Introduction: Sensorineural hearing loss (SNHL) affects 1:500 newborns and 1:300 children by age 9. Clinical guidelines recommend CMV testing, imaging, and genetic testing for diagnostic workup of a child with SNHL. We sought to understand how the rate of genetic diagnosis compares between SNHL that was early-identified (identified via newborn hearing screen) versus late-identified (identified after the neonatal period), as well as between stable and progressive SNHL.
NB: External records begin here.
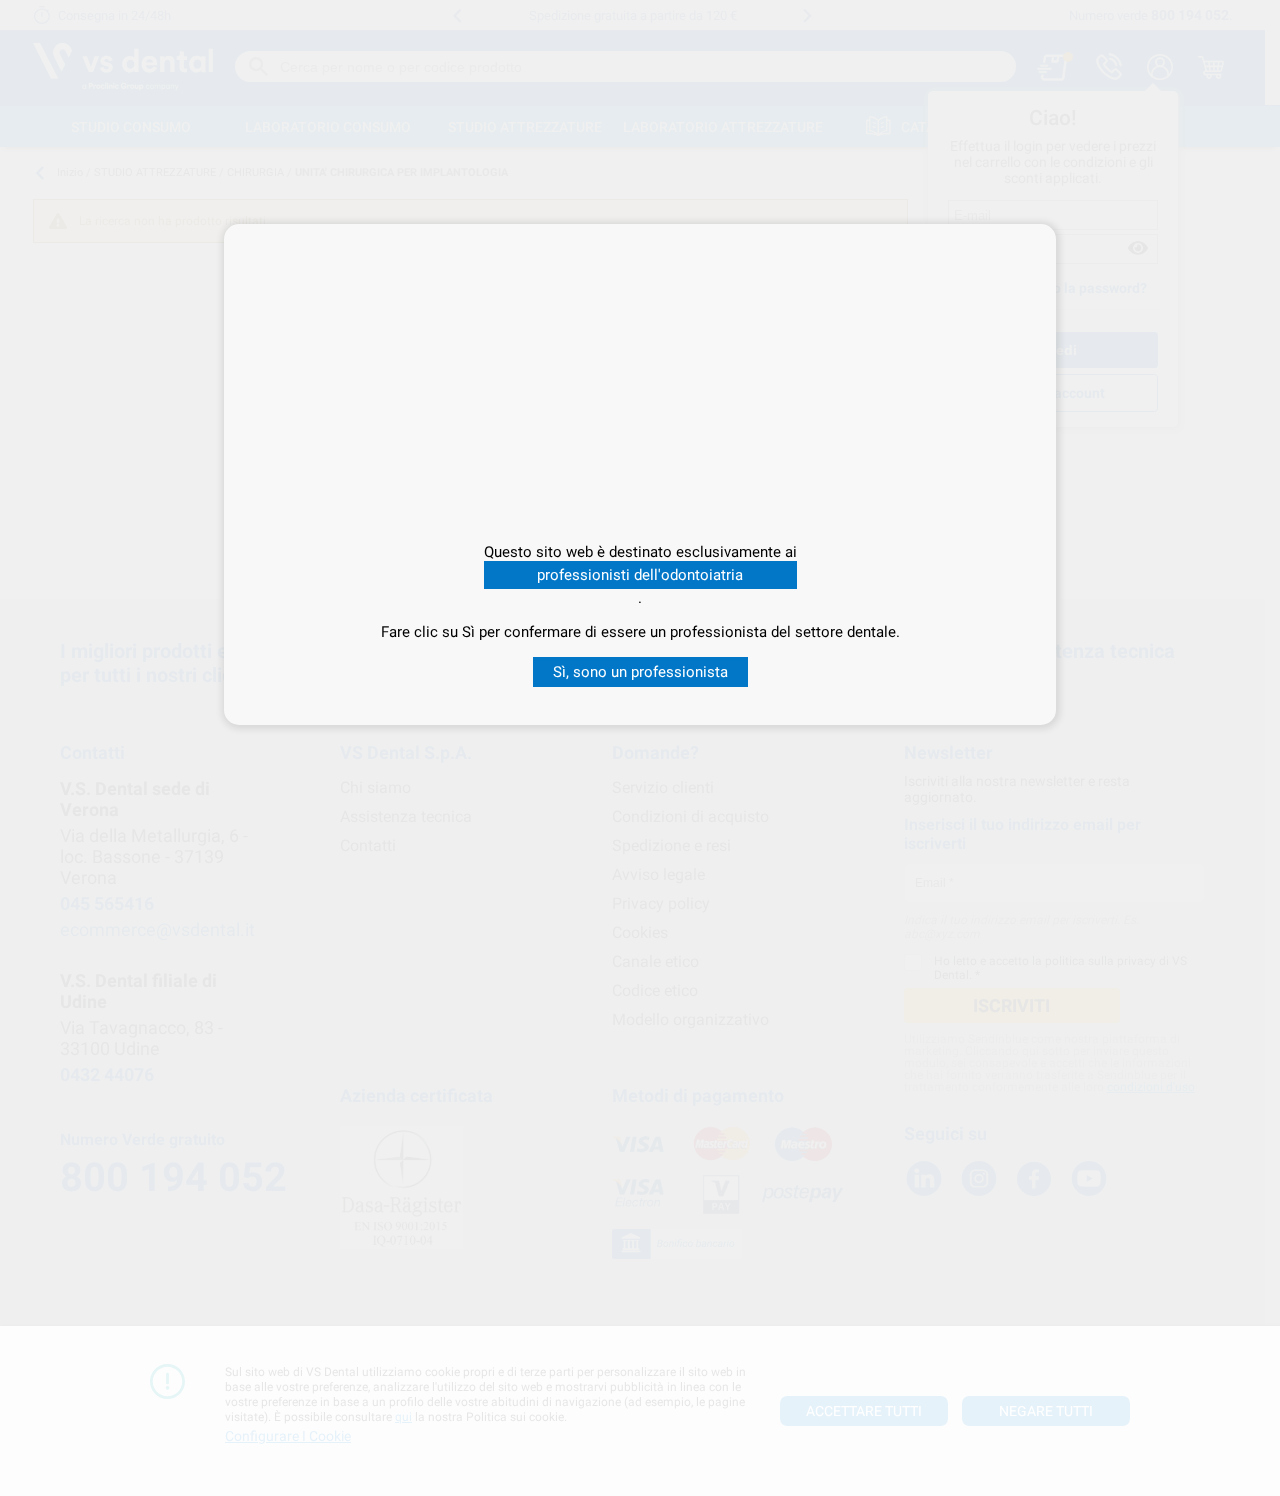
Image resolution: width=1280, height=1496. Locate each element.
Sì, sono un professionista (640, 672)
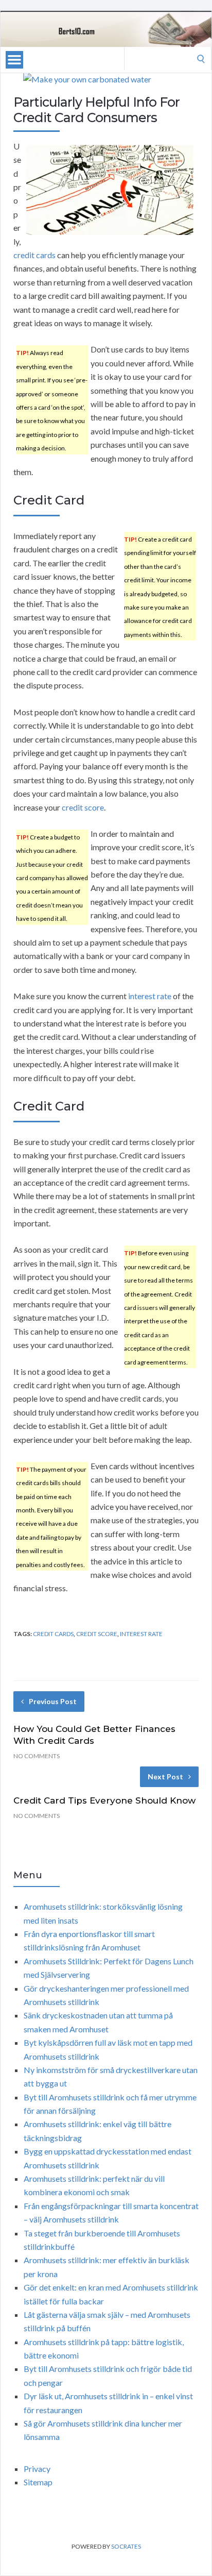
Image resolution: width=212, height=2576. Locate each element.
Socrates (126, 2546)
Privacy (37, 2468)
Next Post (165, 1776)
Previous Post (53, 1701)
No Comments (36, 1756)
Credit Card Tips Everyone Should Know (104, 1800)
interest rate (149, 996)
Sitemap (38, 2482)
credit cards (34, 255)
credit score (83, 807)
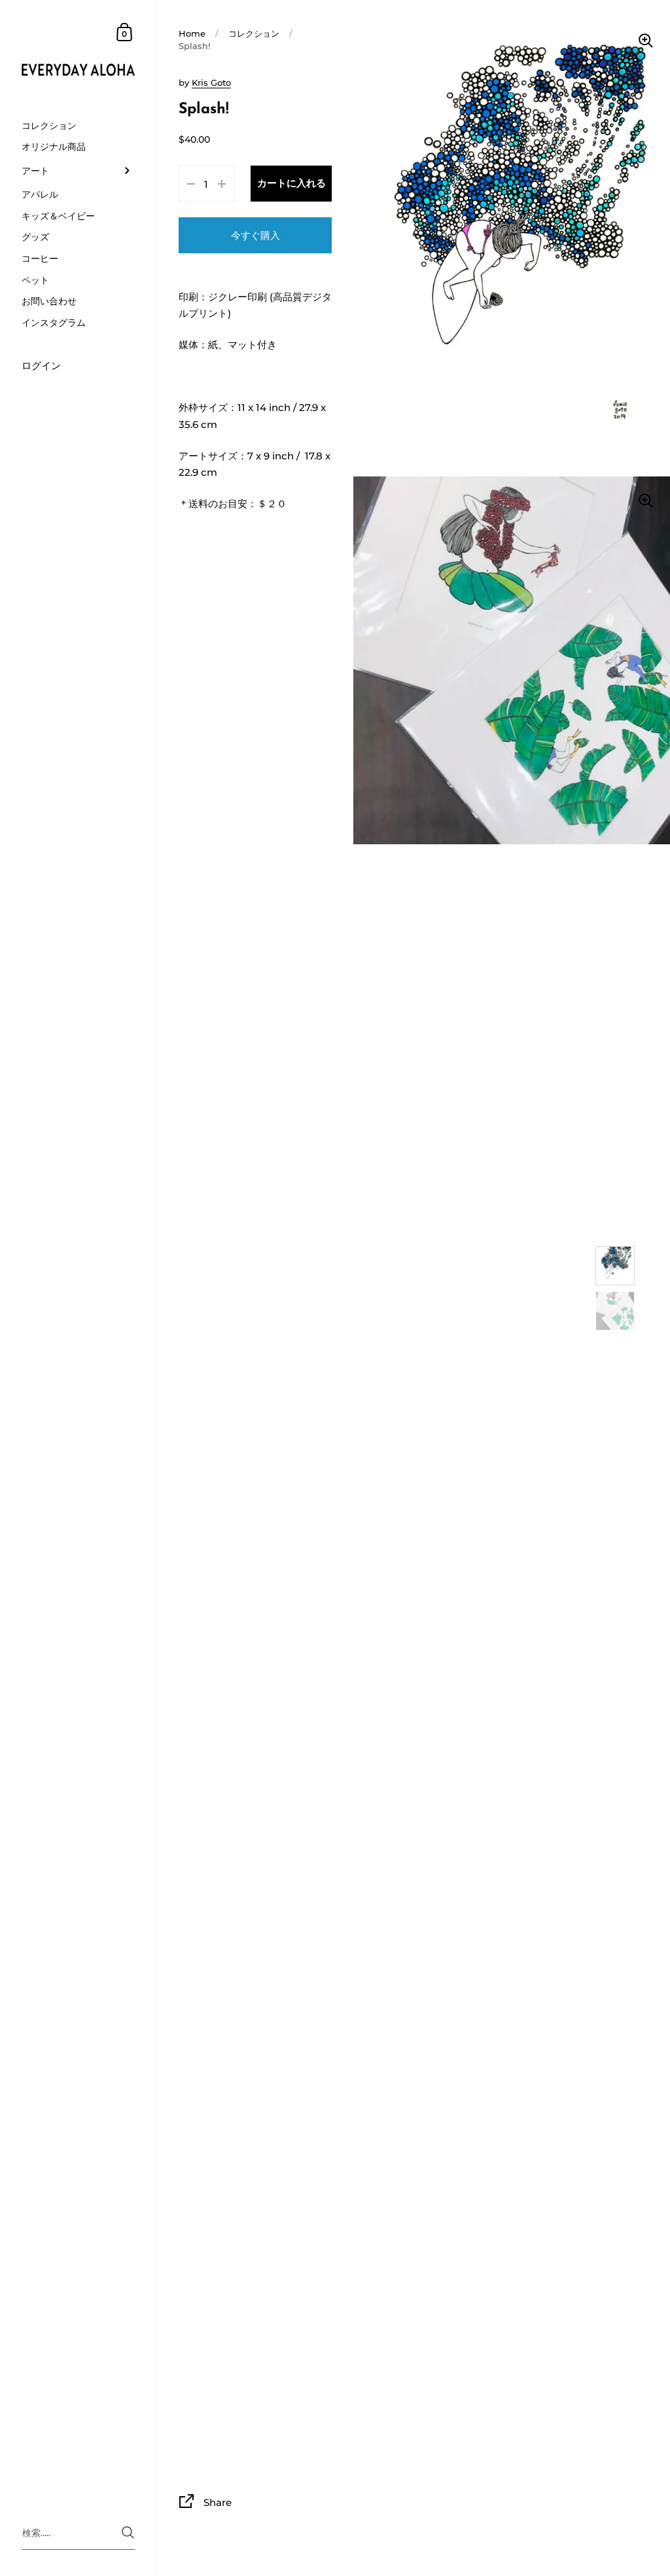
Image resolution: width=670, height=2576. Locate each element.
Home (192, 34)
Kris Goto (211, 83)
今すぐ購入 (255, 235)
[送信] (128, 2532)
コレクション (253, 34)
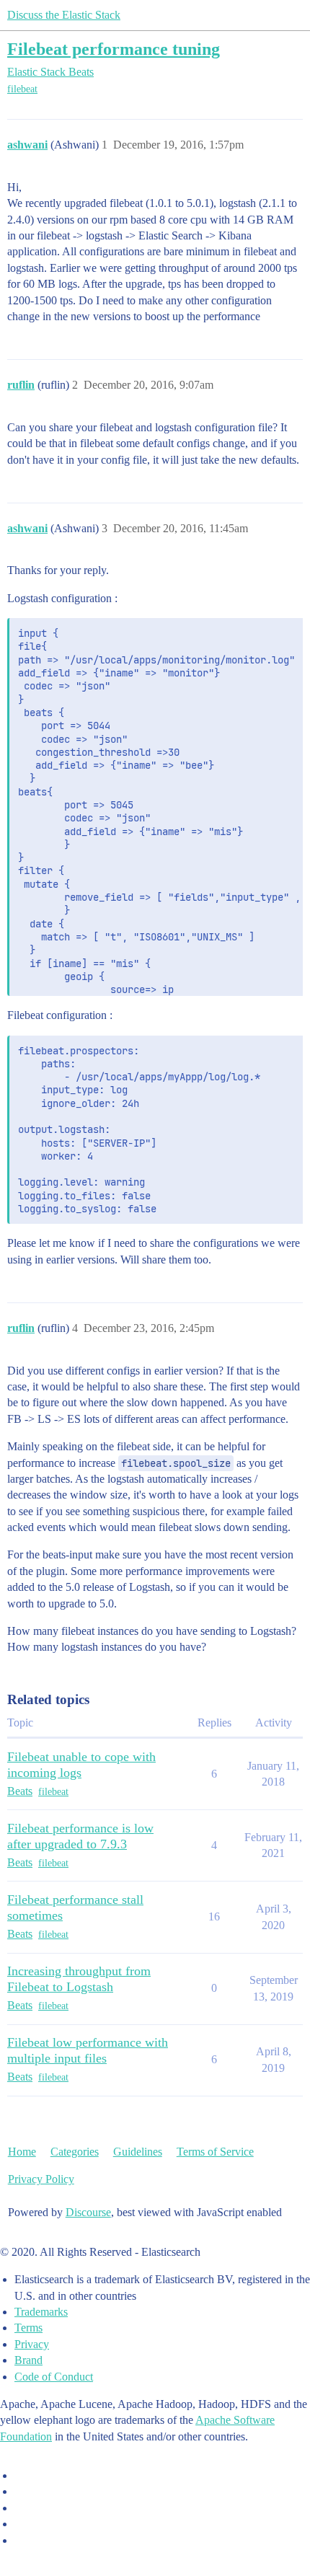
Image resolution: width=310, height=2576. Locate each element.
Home (22, 2151)
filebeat (22, 89)
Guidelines (137, 2151)
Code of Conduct (53, 2376)
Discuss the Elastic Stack (63, 15)
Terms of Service (215, 2151)
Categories (74, 2151)
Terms (28, 2327)
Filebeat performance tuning (113, 48)
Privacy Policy (41, 2179)
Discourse (88, 2212)
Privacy (31, 2344)
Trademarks (41, 2312)
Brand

Methods: We performed a retrospective cohort study on patients 0-18 years of age with SNHL with at least two audiograms, who completed hearing-loss gene panel testing (GeneDx) before April 3, 2021. Children were early-identified if they failed their newborn hearing screen (NHS), and late-identified if they passed or did not undergo NHS. Progression was defined as > 15 dB increase in pure tone average between the baseline and most recent audiogram or if progression was noted by audiology. Predictors of genetic diagnosis were assessed with univariate and multivariate logistic regression.
Results: 330 children were included. 247 children (75%) were underrepresented minorities (URM). 124 (37.5%) children were early-identified, and 206 (62.4%) late-identified. 30 (9%) children had progressive SNHL. On univariate analysis, genetic diagnosis was less likely among children who were late-identified (re: early-identified; OR: 0.53, p<0.014); had unilateral SNHL (re: bilateral; OR: 0.11, p<0.001); or were URM (re: not URM; OR=0.32, p<0.01). Progression (p=0.92) and severity of HL (p=0.70) were not associated with genetic diagnosis. On multivariate logistic regression, URM and late-identified children had lower odds of receiving a genetic diagnosis, while laterality, progression, and severity of HL did not. There was no association between URM and age at identification.
Conclusion: Children who are late-identified, URM, and/or have unilateral HL are less likely to receive a genetic diagnosis.